■ **WHAT TO WORK ON**
Only the lines from the top of the data through the line with "Task: Expand the About Us dropdown" should be repeated, each exactly as written.

[Stored items from a collection]
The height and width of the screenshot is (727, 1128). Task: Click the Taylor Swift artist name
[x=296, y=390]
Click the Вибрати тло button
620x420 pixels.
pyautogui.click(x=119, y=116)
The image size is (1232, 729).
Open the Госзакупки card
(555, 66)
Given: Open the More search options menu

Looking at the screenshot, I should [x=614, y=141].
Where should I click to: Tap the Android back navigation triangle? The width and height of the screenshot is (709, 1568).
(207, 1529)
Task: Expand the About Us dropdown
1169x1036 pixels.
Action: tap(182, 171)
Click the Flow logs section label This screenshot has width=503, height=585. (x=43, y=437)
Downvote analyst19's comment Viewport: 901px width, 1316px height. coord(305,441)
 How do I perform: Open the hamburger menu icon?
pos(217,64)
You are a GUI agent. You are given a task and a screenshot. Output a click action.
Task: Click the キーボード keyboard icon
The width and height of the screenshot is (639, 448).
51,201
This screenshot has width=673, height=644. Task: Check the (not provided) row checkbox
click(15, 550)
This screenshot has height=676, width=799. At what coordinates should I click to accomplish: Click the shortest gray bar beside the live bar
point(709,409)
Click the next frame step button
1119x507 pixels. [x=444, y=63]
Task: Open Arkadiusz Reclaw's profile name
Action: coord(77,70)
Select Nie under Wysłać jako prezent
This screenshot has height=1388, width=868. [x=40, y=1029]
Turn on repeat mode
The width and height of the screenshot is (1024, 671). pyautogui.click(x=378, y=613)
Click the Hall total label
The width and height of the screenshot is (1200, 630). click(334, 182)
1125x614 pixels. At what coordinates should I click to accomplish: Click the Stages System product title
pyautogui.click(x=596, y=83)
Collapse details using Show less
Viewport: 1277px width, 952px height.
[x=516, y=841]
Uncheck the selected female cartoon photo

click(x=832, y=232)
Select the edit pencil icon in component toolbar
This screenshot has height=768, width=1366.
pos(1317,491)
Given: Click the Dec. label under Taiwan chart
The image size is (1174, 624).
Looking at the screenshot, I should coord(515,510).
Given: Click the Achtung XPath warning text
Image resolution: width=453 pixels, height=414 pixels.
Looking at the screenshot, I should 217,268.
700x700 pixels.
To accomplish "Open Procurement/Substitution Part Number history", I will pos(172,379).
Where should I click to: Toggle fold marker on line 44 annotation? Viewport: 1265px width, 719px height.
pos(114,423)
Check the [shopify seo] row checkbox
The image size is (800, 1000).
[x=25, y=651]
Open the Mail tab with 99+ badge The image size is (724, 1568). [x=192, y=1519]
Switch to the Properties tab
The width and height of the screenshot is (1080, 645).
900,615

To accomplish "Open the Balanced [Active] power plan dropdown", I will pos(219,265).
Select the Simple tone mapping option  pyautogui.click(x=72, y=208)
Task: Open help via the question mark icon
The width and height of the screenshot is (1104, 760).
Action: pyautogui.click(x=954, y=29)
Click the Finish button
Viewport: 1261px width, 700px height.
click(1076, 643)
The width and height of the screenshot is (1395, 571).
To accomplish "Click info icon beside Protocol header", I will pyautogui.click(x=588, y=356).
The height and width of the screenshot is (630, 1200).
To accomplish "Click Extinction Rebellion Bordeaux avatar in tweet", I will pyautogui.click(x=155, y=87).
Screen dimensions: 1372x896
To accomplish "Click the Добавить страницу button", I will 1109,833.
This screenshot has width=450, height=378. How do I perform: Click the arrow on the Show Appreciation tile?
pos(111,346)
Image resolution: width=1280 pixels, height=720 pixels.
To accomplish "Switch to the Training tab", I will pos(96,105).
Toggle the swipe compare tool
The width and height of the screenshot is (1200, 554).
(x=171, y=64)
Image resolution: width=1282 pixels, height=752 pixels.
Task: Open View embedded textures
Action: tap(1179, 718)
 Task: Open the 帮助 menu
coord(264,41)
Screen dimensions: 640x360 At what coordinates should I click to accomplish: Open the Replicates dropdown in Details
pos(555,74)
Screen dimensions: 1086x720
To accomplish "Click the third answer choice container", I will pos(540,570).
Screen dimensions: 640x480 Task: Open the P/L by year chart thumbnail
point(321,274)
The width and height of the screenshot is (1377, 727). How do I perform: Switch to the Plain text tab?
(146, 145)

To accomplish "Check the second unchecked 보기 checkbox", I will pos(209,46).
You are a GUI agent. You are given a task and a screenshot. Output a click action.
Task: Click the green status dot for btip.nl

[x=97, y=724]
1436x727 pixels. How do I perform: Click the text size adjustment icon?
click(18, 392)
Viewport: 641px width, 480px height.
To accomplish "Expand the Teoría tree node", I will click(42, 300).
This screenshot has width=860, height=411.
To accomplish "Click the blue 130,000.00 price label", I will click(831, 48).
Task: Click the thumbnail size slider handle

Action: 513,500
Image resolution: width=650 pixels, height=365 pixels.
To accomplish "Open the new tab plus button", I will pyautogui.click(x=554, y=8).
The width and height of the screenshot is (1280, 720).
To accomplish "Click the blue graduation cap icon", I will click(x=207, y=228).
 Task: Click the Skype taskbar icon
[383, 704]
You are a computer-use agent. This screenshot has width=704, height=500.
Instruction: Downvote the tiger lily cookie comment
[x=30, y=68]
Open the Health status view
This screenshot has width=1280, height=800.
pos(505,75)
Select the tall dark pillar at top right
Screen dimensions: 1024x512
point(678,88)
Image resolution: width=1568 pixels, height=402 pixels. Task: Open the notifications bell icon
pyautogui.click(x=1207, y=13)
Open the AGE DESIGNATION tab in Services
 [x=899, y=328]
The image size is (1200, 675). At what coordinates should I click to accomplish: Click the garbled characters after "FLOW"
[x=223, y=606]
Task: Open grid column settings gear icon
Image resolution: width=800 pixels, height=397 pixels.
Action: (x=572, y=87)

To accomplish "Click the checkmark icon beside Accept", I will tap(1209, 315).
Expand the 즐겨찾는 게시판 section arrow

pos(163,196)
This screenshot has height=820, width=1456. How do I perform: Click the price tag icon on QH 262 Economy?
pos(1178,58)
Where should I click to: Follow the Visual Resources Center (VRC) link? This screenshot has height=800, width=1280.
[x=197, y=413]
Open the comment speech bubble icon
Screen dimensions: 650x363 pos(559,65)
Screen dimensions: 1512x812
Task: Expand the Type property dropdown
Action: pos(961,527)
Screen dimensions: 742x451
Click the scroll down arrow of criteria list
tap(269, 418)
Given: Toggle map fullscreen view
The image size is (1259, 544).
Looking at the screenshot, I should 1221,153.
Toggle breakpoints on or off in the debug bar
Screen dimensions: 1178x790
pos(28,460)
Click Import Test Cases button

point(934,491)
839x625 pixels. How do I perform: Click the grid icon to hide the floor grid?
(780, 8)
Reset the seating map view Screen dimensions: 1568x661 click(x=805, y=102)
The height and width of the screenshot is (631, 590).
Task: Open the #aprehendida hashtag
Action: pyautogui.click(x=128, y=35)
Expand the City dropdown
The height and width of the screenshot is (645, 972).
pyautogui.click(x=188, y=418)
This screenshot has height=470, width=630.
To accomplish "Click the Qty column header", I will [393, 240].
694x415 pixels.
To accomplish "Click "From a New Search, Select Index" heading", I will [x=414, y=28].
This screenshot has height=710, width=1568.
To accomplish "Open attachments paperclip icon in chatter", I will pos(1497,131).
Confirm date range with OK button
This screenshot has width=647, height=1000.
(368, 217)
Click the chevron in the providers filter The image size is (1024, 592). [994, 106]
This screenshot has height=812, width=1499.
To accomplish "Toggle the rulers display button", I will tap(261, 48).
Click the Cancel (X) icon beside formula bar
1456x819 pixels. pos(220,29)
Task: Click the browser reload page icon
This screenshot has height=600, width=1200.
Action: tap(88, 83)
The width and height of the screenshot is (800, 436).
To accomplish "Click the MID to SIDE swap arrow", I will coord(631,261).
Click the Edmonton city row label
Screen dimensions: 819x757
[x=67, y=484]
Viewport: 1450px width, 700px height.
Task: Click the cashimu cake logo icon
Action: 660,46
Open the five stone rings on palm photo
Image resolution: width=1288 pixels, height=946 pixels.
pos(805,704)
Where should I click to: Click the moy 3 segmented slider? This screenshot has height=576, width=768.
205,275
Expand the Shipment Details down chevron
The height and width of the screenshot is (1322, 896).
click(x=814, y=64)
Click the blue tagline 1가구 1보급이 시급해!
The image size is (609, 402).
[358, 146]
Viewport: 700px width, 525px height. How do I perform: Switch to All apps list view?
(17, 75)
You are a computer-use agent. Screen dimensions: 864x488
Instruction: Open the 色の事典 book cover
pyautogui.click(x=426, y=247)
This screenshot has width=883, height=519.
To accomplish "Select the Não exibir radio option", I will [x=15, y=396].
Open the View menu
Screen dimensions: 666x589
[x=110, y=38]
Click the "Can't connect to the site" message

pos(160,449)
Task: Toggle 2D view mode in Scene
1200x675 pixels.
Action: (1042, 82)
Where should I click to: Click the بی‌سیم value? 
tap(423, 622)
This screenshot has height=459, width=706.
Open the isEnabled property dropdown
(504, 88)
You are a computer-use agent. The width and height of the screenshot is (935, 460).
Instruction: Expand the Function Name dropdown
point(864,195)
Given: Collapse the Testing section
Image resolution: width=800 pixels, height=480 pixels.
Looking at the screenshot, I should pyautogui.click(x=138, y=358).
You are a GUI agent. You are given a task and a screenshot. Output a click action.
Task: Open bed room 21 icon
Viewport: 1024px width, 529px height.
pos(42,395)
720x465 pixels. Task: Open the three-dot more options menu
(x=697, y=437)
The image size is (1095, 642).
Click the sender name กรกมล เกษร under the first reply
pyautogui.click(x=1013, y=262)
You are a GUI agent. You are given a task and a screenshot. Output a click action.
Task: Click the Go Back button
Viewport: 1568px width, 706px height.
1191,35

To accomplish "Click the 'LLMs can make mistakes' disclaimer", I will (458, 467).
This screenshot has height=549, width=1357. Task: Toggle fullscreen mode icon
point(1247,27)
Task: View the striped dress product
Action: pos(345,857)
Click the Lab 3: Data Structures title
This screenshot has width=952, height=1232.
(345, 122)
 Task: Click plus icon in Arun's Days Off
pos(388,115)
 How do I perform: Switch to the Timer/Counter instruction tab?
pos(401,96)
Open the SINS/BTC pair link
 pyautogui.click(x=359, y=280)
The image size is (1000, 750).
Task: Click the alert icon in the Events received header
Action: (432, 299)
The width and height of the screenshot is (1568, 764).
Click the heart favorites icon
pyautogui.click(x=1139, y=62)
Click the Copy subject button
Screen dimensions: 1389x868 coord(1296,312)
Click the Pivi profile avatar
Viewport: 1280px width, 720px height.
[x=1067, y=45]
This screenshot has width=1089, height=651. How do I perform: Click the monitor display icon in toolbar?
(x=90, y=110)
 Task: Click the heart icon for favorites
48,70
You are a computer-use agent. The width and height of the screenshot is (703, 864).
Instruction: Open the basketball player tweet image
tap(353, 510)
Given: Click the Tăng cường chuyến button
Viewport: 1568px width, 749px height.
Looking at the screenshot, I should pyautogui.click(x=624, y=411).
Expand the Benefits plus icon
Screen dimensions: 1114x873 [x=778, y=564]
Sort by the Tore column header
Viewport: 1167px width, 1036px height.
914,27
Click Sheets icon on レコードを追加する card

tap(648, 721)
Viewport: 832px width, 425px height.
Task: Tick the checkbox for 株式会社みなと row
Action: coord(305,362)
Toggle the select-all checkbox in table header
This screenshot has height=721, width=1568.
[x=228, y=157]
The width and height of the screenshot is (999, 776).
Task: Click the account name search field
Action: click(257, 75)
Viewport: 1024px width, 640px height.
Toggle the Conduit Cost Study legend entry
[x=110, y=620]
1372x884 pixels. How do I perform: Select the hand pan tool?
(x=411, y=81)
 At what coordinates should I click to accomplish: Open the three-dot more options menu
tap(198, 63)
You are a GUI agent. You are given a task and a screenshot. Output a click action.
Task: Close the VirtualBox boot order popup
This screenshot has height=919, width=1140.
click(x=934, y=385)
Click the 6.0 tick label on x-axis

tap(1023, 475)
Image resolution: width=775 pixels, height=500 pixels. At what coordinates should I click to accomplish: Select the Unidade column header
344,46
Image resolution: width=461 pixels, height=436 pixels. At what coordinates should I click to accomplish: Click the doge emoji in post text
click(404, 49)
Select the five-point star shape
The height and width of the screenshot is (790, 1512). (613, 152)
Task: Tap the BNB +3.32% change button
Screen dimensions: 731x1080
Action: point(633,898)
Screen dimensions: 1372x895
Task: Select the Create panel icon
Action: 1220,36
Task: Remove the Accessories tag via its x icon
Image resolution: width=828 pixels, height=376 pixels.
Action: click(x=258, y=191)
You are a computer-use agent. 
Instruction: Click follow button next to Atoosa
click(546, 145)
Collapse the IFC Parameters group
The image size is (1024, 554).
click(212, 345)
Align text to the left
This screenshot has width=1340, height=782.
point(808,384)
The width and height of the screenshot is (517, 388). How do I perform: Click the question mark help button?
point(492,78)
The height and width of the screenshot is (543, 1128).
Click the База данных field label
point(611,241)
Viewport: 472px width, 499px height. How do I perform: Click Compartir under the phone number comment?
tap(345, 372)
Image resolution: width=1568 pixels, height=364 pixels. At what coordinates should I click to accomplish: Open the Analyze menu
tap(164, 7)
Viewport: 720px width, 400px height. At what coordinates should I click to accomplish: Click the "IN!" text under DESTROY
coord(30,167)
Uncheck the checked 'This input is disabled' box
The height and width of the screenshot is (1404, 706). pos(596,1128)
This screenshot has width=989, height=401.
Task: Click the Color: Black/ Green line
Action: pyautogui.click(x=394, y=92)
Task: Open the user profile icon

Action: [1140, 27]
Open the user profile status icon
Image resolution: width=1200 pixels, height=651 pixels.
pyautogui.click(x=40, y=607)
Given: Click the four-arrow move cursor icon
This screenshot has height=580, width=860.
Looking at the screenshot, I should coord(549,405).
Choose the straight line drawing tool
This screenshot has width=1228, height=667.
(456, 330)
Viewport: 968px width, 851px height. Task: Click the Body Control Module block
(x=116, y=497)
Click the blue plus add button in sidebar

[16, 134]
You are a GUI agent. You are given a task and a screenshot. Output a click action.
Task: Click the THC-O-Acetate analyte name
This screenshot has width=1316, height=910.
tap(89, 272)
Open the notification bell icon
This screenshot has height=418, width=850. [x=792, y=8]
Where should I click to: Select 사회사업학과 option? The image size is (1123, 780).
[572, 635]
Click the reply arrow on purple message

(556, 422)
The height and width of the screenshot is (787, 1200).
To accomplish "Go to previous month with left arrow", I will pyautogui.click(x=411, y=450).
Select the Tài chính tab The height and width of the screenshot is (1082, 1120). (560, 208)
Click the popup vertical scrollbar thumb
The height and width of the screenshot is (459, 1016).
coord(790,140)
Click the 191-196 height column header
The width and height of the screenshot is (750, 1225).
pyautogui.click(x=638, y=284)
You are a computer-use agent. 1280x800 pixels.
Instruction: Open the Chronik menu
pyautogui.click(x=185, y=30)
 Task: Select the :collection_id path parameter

■ **ANSWER FOR THE TASK**
The height and width of the screenshot is (727, 1128). Task: Click the Taylor Swift artist name
[x=296, y=390]
Click the Вибрати тло button
620x420 pixels.
pyautogui.click(x=119, y=116)
The image size is (1232, 729).
Open the Госзакупки card
(555, 66)
Given: Open the More search options menu

Looking at the screenshot, I should [x=614, y=141].
Where should I click to: Tap the Android back navigation triangle? The width and height of the screenshot is (709, 1568).
(207, 1529)
Task: Expand the About Us dropdown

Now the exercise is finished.